Decompress input into a fresh buffer. expected_len is the decompressed size the filesystem recorded for this block; it bounds the output (and is required by the size-less block codecs, lz4/lzo). The declared size is capped via checked_block_len before any allocation — the decompression-bomb guard.

fsverity_digest_sha256

Compute the fs-verity file digest (“measurement”) of data with SHA-256, the given block_log (log2 of the block size, e.g. 12 for 4 KiB), and an optional salt. Byte-identical to fsverity digest --hash-alg=sha256.

lz4_block_with_dict

LZ4 block decode with an external dictionary — the prior decompressed output that EROFS reaches into through its sliding window (lz4_max_distance, ≤ 64 KiB). Unlike decode, the dictionary is the bytes logically preceding this pcluster’s output, and the produced length is the pcluster’s exact decompressed size (expected_len).
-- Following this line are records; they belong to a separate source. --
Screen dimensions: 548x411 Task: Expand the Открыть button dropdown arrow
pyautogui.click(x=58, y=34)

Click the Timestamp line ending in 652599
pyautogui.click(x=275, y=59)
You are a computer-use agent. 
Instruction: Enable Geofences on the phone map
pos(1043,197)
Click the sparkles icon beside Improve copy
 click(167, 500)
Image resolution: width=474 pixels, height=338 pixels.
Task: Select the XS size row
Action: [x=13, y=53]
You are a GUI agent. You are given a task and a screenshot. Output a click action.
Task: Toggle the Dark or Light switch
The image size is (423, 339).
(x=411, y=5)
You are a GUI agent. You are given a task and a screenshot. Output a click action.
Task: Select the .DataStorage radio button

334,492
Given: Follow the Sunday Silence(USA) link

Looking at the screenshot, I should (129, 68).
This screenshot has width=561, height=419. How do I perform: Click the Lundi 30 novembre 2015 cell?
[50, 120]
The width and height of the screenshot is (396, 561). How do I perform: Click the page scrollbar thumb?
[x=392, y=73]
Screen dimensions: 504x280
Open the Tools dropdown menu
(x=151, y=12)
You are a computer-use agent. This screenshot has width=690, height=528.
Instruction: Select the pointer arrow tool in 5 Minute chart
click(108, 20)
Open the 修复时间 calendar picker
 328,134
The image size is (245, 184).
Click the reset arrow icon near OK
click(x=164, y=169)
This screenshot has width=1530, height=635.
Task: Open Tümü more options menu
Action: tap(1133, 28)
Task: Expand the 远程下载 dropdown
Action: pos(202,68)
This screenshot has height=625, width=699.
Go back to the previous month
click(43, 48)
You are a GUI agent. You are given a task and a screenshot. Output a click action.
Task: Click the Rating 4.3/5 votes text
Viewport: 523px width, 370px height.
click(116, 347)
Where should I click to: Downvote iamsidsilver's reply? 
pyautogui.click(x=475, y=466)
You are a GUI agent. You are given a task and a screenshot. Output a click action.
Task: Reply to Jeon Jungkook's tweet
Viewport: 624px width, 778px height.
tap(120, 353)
Used by lamfold-erofs’s compressed path.

metadata_path

Metadata by path (symlinks followed — so this reports the target’s kind).

microlzma_block_decode

Decode an EROFS MicroLZMA pcluster — a raw LZMA1 range-coded stream with no .xz/.lzma container, no 13-byte header, and no end-of-stream marker (the decompressed length is known). decode(Codec::Xz, ..) is the wrong path here: XzReader requires the .xz magic and rejects MicroLZMA.

read_dir_path

Directory listing by path (symlinks followed).

read_path

Read a whole file by path (symlinks followed), bounded by the substrate read cap. Errors with FoldError::IsDirectory if the path is a directory.

resolve

Resolve an absolute-or-relative path to a node, following symlinks. Leading /, empty components, and . are ignored; .. is rejected (a read-only boot reader has no use for parent traversal and it invites escapes).

Type Aliases

NodeId

An opaque per-volume node handle (an inode number, a directory-record LBA, an erofs nid — whatever the frontend uses internally).

Result

Sha256Digest

fs-verity SHA-256 digest (32 bytes).